Hier soir, Arte Journal a diffusé un reportage sur un camp militaire pour enfants et adolescents géré par le ministère de l’Intérieur ukrainien et accueillant pendant les vacances des centaines de jeunes qui y suivent une formation au maniement de armes et au combat. Mais ce que n’a pas mentionné Arte, c’est la nature de l’unité qui encadre cette drôle de colonie de vacances. En effet, le bataillon Azov, dont le nom n’a été mentionné que dans un bandeau présentant l’un des formateurs interviewés, a été intégré à l’armée régulière ukrainienne depuis septembre dernier mais reste surtout connu pour ses crimes commis dans l’Est du pays, condamnés y compris par l’Onu, et pour ses sympathies néo-nazies. D’ailleurs, les insignes du bataillon arborant des symboles SS ainsi que son nom sont omniprésents dans le campement filmé par Arte, de même que sur les t-shirts dont sont revêtus les enfants.

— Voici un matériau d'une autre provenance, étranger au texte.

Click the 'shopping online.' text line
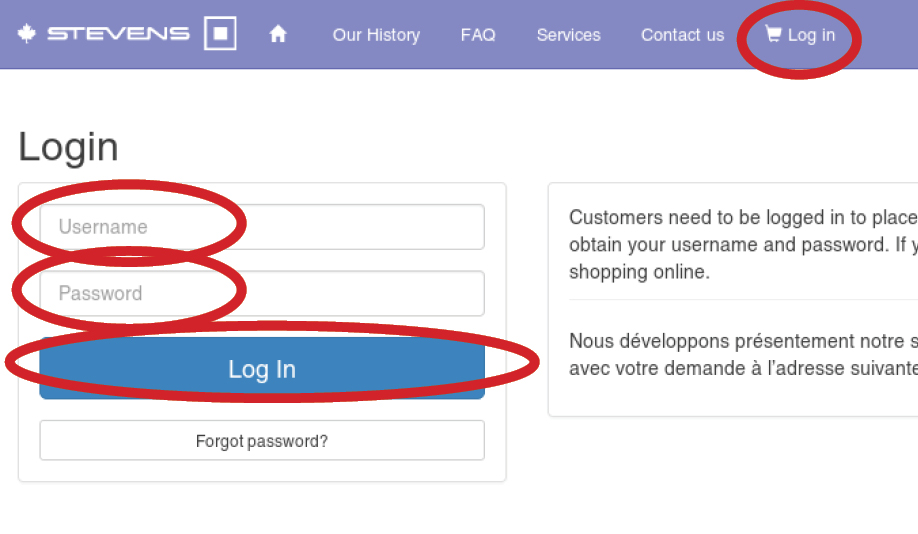This screenshot has height=534, width=918. click(x=639, y=272)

Du coup, cet oubli de la chaîne franco-allemande, qui suit de prêt ce conflit depuis ses débuts, est  incompréhensible, d’autant que la mention cette information aurait apporté un éclairage essentiel sur le sujet.

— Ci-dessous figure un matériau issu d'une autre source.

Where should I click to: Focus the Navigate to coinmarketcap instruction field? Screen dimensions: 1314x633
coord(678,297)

L'insigne du bataillon Azov, avec sa Wolfsangel, décore le parcours du combattant. (Capture d'écran Arte Journal)
L’insigne du bataillon Azov, avec sa Wolfsangel, décore le parcours du combattant. (Capture d’écran Arte Journal)

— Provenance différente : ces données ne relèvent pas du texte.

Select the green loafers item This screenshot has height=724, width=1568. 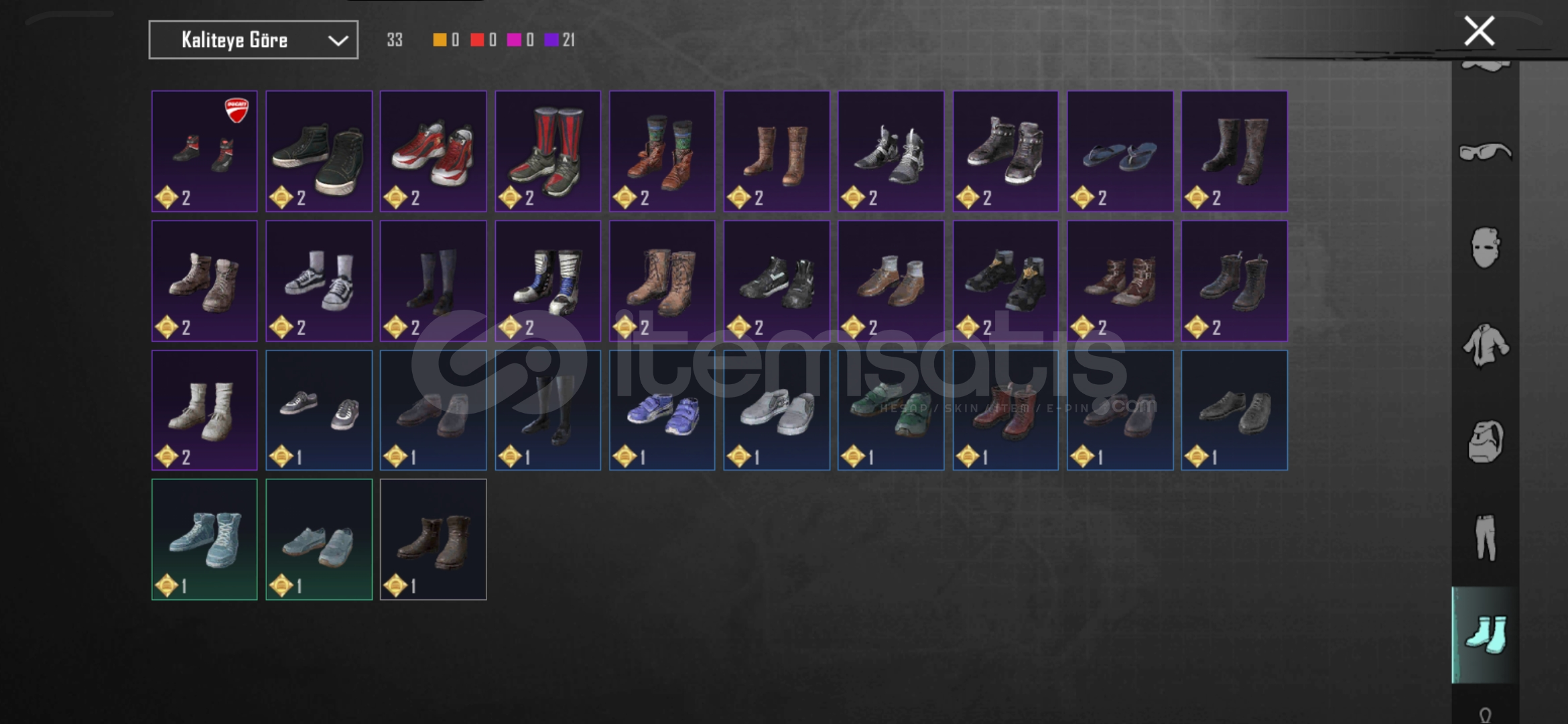(x=891, y=410)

Même si aux élections législatives d’octobre dernier l’extrême droite représentée essentiellement par le parti Svoboda n’a obtenu qu’un faible score, il n’en reste pas moins que le gouvernement de Petro Porotchenko, à dominante conservatrice et libérale, tient une ligne nationaliste et continue d’entretenir des liens ambigus avec l’extrême droite la plus radicale, à laquelle il ne cesse de donner le change, que ce soit en votant des lois négationnistes ou en tolérant les insignes nazis dans les rangs de ses forces miliaires et notamment au sein du bataillon Azov, qui compte de nombreux volontaires étrangers. Comme l’a noté d’autre part Arte, le gouvernement aurait même souhaité intégrer aux troupes régulières les milices du groupe ultranationaliste Parvyi Sektor. Malheureusement pour lui, ce dernier l’accuse de trahison et n’hésite plus à combattre les armes à la main les forces gouvernementales. Un conflit de plus dans une guerre qui n’en finit plus, et dont les premières victimes sont les populations civiles.